HOW TO COMPLETE THIS TASK>
Recast the lines of the listing as a numbered list, leaving out blank lines, starting with the line containing "coordinates (62, 128)." and ending with the line containing "I want to click on code-token: price, so".

SOURCE INFORMATION>
>>

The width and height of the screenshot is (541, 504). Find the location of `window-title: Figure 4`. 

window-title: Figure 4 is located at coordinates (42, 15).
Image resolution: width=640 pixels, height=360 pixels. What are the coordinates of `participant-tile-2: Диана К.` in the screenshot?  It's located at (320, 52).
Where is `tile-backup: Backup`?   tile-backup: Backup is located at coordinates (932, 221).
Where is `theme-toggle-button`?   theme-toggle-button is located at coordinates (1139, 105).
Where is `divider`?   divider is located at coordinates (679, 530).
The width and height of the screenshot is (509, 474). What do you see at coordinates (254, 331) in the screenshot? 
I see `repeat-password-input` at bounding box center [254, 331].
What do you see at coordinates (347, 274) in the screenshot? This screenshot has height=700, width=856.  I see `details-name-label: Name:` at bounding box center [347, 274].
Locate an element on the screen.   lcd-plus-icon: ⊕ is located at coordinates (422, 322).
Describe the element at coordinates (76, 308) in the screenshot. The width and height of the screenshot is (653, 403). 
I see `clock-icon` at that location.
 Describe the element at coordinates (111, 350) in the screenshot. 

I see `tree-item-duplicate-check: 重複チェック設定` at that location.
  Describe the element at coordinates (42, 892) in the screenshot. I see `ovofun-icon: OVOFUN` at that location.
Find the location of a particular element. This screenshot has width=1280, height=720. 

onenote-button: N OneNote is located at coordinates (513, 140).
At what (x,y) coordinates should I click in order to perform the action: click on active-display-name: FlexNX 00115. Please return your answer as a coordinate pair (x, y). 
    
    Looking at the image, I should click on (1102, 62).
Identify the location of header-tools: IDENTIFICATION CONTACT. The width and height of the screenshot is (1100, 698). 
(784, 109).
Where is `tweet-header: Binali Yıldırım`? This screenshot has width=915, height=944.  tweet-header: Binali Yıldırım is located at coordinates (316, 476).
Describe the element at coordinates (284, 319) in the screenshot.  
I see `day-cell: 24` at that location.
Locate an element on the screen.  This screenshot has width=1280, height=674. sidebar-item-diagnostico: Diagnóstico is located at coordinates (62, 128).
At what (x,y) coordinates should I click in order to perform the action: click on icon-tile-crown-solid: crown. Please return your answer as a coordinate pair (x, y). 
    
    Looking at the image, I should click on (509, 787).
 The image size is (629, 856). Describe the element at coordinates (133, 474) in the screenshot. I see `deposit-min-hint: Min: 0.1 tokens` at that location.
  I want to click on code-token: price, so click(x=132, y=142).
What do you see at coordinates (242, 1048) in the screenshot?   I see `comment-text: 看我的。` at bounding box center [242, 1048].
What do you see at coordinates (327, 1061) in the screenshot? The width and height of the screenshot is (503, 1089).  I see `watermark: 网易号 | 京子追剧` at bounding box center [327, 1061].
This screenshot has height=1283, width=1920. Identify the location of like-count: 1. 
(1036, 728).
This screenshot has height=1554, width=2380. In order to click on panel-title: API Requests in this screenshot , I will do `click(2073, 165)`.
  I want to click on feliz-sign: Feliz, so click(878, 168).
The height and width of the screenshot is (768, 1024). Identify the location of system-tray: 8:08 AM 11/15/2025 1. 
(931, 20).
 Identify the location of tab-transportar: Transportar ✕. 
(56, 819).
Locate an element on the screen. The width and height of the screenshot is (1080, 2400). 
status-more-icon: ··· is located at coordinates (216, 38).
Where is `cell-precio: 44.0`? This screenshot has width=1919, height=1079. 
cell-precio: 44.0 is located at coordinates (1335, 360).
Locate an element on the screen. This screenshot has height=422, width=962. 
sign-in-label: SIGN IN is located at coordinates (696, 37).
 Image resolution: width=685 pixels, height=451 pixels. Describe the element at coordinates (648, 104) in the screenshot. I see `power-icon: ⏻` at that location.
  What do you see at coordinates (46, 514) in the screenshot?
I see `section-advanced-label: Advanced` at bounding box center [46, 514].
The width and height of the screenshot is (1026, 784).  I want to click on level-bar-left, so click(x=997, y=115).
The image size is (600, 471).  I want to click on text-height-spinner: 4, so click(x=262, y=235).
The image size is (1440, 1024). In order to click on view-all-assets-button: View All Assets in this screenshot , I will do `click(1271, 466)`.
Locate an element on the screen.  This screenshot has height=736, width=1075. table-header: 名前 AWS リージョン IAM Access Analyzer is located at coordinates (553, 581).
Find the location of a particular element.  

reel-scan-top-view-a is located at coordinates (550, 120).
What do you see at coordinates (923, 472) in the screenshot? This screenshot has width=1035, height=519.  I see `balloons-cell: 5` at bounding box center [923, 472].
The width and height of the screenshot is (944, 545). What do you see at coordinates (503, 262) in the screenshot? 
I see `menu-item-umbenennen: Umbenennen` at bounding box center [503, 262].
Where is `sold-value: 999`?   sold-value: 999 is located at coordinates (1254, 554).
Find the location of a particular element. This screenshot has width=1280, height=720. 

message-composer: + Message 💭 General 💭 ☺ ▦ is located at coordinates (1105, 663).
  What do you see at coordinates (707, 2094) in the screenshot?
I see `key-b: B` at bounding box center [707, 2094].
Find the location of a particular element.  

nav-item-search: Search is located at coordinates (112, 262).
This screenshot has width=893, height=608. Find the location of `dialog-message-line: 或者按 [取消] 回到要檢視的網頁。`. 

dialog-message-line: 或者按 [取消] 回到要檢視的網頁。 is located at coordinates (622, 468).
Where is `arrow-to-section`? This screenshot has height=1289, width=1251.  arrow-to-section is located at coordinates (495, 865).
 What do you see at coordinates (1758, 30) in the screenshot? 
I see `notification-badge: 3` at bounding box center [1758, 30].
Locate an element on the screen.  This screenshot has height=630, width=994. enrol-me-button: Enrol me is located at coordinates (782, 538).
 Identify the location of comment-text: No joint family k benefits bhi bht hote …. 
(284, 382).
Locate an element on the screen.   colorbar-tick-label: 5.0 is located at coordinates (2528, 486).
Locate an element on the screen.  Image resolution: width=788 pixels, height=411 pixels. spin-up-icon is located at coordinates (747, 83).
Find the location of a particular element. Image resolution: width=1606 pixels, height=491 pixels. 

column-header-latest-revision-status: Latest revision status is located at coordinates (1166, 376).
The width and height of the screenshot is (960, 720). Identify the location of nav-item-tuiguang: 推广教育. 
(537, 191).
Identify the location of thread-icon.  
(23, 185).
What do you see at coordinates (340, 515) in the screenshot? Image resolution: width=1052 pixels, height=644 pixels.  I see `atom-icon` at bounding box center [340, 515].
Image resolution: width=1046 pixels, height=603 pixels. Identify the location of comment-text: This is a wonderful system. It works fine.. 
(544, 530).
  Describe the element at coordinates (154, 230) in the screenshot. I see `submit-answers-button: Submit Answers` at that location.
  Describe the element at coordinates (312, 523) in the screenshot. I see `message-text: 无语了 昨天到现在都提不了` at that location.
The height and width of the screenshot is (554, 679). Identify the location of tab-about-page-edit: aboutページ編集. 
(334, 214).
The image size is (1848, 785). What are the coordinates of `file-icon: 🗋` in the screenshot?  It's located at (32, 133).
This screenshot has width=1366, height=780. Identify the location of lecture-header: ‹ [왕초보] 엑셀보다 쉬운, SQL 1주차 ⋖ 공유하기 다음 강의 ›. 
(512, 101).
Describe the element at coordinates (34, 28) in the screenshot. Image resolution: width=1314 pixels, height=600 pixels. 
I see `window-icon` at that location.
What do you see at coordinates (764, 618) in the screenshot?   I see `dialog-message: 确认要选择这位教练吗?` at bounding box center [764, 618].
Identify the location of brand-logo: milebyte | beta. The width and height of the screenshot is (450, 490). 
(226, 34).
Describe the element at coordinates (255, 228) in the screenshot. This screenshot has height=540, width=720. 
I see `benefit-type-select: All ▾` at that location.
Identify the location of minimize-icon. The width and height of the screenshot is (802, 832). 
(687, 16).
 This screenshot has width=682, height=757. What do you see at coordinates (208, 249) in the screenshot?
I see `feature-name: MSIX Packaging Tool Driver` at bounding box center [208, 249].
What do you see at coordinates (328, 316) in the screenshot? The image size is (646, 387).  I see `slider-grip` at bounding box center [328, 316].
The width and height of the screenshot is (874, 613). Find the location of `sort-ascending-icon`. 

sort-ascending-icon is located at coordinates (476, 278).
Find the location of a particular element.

<<

EXERCISE ANSWER>
1. Locate an element on the screen.  This screenshot has width=1280, height=674. sidebar-item-diagnostico: Diagnóstico is located at coordinates (62, 128).
2. At what (x,y) coordinates should I click in order to perform the action: click on icon-tile-crown-solid: crown. Please return your answer as a coordinate pair (x, y). 
3.     Looking at the image, I should click on (509, 787).
4.  The image size is (629, 856). Describe the element at coordinates (133, 474) in the screenshot. I see `deposit-min-hint: Min: 0.1 tokens` at that location.
5.   I want to click on code-token: price, so click(x=132, y=142).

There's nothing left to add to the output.